Every year, for a few strange days, Utah's predictable conservative majority swings just a couple of percentage points to the left as the movie industry comes to town. The Sundance Film Festival offers a strange brew of high altitude and high attitude, turning Park City into a crowded, chaotic temporary Rocky Mountain center of the cinematic universe.
But with that craziness comes the opportunity for unique experiences for Utahns, and our annual Sundance Guide is a way to help you be part of it. Want to be there when the Next Big Thing is born? David Riedel tells you about the career paths of Sundance breakout stars. We'll share tips for how to have the best possible festival experience, from surviving the festival without breaking your budget, to knowing the backroads that locals know. And you can get a preview of this year's movies through our look at some of the books that were adapted for Sundance features.
Whether you want to rub shoulders with celebrities or be ahead of next year's Oscars curve by seeing the next Manchester by the Sea, we can hook you up. The magic of the movies isn't in your backyard just every day.
—Scott Renshaw,
A&E editor

It might be hard to believe, but there was a time when Ryan Gosling wasn't winning Golden Globe awards for awkwardly performing seemingly simple dance steps. And there was a time when he wasn't stomping someone's face in an elevator, slapping Steve Carell or falling in love with Emma Stone on screen three times.

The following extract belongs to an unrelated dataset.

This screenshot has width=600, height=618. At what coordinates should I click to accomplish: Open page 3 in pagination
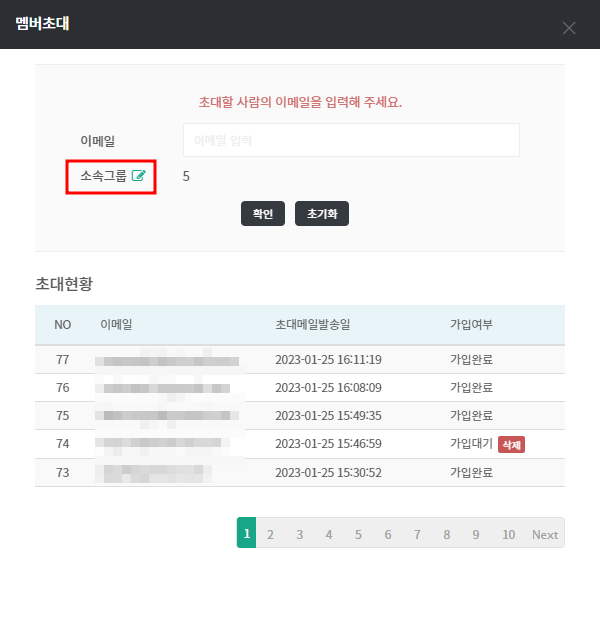299,534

Way back when—after he was just another Mouseketeer but long before La La Land—he was a working actor booking gigs, earning decent reviews but not quite hitting the big time.

And then: Sundance. Gosling's fortunes changed with The Believer, the story of a Jewish man who becomes a neo-Nazi and does some horrific shit. The Believer won the Grand Jury Prize in 2001, and Gosling's performance was roundly praised. His post-Believer output is varied—Murder By Numbers is crap, but diverting; The Slaughter Rule and The United States of Leland are little-seen—but then The Notebook turned him into a heartthrob. Since then, Gosling has alternated between smaller dramas, comedies and thrillers with the occasional giant hit, culminating in La La Land.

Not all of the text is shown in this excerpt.